Furthermore, AR is defined as a condition in which the LV experiences volume overload due to blood backflow during diastole [25]. Consequently, AR could result in increased LV preload, LV filling pressure, and subsequent increases in LA pressure and volume [26]. In T2DM-superimposed AR, the patients had worse left-heart volume and strain parameters. We speculated that they had a synergistic effect on the mechanism, leading to heart damage and rapid failure of the compensatory mechanism in the left heart [27]. Our study findings are consistent with those in a report by Zhang et al. stating that LA myocardial impairment in patients with T2DM with mitral regurgitation progressed without compensation [14, 28]. Therefore, the occurrence and progression of AR should be considered in managing patients with T2DM. Once mild AR occurs in patients with T2DM, timely intervention is needed to avoid irreversible heart damage caused by AR progression[29]. Patients who receive an early and timely diagnosis can plan surgery at the optimal time, thereby reducing the risk of long-term negative effects on cardiac function and malignant outcomes[30, 31].

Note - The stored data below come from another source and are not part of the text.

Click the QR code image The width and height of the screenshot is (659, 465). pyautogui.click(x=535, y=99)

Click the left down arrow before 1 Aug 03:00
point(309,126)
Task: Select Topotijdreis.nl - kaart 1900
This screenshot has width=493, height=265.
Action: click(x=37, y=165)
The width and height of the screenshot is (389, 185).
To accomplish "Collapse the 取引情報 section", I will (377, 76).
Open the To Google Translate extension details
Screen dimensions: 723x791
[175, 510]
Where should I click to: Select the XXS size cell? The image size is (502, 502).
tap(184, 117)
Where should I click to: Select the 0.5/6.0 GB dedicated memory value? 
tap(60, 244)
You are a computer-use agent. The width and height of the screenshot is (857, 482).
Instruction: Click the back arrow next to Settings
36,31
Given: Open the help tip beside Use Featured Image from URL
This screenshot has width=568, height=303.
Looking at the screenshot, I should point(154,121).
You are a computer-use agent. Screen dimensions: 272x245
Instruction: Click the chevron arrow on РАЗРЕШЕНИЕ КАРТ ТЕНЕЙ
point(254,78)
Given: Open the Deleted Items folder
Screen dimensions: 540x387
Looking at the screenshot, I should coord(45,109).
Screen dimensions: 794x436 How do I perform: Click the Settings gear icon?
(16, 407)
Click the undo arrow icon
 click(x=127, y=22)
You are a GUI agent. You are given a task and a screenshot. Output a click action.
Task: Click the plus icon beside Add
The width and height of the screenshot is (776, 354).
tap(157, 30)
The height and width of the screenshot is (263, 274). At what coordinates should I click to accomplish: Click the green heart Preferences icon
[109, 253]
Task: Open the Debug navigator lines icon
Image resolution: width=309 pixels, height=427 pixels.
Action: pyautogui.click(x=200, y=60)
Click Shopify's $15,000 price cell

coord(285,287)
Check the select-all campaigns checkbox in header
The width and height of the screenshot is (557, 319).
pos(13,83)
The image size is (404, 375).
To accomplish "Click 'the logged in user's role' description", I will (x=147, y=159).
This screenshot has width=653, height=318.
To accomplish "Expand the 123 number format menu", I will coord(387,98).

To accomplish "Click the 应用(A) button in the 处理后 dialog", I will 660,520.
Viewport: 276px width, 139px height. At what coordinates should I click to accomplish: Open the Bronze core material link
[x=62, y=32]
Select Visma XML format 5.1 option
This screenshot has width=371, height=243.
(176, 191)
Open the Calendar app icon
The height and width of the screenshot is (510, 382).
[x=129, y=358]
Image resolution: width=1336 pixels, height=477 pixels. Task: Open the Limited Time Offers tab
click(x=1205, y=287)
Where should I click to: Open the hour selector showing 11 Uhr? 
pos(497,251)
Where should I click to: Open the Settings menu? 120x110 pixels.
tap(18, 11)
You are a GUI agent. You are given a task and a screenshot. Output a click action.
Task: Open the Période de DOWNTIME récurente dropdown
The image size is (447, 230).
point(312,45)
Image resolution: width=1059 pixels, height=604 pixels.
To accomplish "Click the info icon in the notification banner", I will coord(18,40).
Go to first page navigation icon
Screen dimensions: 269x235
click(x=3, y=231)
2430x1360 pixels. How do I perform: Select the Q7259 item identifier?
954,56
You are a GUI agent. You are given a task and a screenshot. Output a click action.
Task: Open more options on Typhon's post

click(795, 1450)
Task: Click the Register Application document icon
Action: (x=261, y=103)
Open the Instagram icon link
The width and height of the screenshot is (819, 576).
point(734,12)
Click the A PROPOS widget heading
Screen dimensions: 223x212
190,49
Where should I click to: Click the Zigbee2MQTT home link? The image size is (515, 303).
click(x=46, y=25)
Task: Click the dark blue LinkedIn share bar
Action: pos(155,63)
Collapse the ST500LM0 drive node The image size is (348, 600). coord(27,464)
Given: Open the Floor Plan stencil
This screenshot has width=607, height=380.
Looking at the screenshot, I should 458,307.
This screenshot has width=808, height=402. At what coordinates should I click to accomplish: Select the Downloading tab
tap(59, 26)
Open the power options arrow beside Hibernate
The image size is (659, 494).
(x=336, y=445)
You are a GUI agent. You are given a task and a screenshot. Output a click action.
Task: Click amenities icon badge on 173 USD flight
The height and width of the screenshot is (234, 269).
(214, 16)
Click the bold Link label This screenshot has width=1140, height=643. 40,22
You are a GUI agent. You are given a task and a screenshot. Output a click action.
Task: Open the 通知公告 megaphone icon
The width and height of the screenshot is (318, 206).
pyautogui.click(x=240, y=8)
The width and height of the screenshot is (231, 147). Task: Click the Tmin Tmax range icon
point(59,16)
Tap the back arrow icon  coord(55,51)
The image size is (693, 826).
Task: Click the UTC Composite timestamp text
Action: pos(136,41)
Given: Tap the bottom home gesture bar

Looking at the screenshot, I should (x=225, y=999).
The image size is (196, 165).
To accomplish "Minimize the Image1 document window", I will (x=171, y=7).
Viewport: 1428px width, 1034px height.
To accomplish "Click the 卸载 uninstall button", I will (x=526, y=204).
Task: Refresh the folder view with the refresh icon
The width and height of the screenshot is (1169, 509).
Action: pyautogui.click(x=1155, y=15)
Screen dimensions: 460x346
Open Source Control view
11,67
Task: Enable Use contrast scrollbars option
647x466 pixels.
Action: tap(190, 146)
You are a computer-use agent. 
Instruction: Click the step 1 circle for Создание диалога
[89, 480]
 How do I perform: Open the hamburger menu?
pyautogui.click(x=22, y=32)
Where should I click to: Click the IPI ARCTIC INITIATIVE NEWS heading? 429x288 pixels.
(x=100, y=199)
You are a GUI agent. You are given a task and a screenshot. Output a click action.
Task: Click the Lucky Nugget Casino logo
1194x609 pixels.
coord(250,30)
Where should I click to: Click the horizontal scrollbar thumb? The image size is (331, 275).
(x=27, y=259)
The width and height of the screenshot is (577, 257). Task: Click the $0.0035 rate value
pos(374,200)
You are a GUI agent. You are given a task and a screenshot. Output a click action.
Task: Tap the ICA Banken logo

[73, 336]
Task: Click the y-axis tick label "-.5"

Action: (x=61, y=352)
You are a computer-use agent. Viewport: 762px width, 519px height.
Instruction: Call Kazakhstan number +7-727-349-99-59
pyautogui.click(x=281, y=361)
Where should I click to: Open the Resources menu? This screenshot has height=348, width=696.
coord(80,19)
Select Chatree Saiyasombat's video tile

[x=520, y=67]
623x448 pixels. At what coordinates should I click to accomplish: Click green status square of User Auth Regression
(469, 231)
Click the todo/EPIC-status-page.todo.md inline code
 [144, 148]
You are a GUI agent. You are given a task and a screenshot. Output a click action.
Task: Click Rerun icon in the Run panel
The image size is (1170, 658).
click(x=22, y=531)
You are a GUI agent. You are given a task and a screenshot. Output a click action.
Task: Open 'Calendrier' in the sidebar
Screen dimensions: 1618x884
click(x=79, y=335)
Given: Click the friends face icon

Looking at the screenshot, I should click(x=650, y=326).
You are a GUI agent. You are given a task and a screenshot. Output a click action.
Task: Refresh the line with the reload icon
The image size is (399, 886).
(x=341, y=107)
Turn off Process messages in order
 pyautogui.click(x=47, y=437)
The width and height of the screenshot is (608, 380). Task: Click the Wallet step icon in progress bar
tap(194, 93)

The left atrioventricular interaction in patients with T2DM and AR
Several studies have highlighted the importance of LA workload and transport on LV function in patients with T2DM or AR respectively[32, 33]. Steele et al. have reported atrioventricular interaction in adolescents and young adults who were obese and with T2DM [20]. Similarly, Jenner et al. found an association between LA phasic function and LV diastolic dysfunction in patients with AR [34]. Our study findings indicated that LVEDV and LVMI were independent determinants of the εs observed in patients with T2DM with AR. Moreover, our study also suggests an independent association between LA strain and LV diastolic function. In the absence of valvular heart disease, the LA and LV functions and filling pressures are tightly coupled during diastole since they are directly connected [35]. The after-load LA depends on the LV end-diastolic pressure and LV wall stiffness; the function of the LA reservoir period ensures that the LV can be filled quickly under short-term and low-load conditions [11, 36]. Atrioventricular dysfunction is a common problem associated with T2DM, and its pathological mechanism becomes even more complicated when AR is present. Previous reports have suggested that a reduction in LVEF to < 50% is no longer a suitable surgical indication for patients with complicated AR, which was also the focus of the present study [37]. Our study showed a positive correlation between LA strain and LVEF. Therefore, assessing atrioventricular interaction seems to be a better method to quantify myocardial function and assist patients in finding the best treatment plan.
Limitations
Our study had several limitations. First, although the sample size was adequate to support our conclusion, this was a single-center study; therefore, a larger cohort or multicenter study is needed in the future. Second, long-term follow-up data were unavailable, so further research is needed to investigate the predictive effect of LA strain parameters on cardiovascular events. Lastly, as our study was retrospective, a prospective cohort study should be conducted to refine the occurrence, development, and treatment-related clinical and cardiac function parameters of patients with T2DM with AR.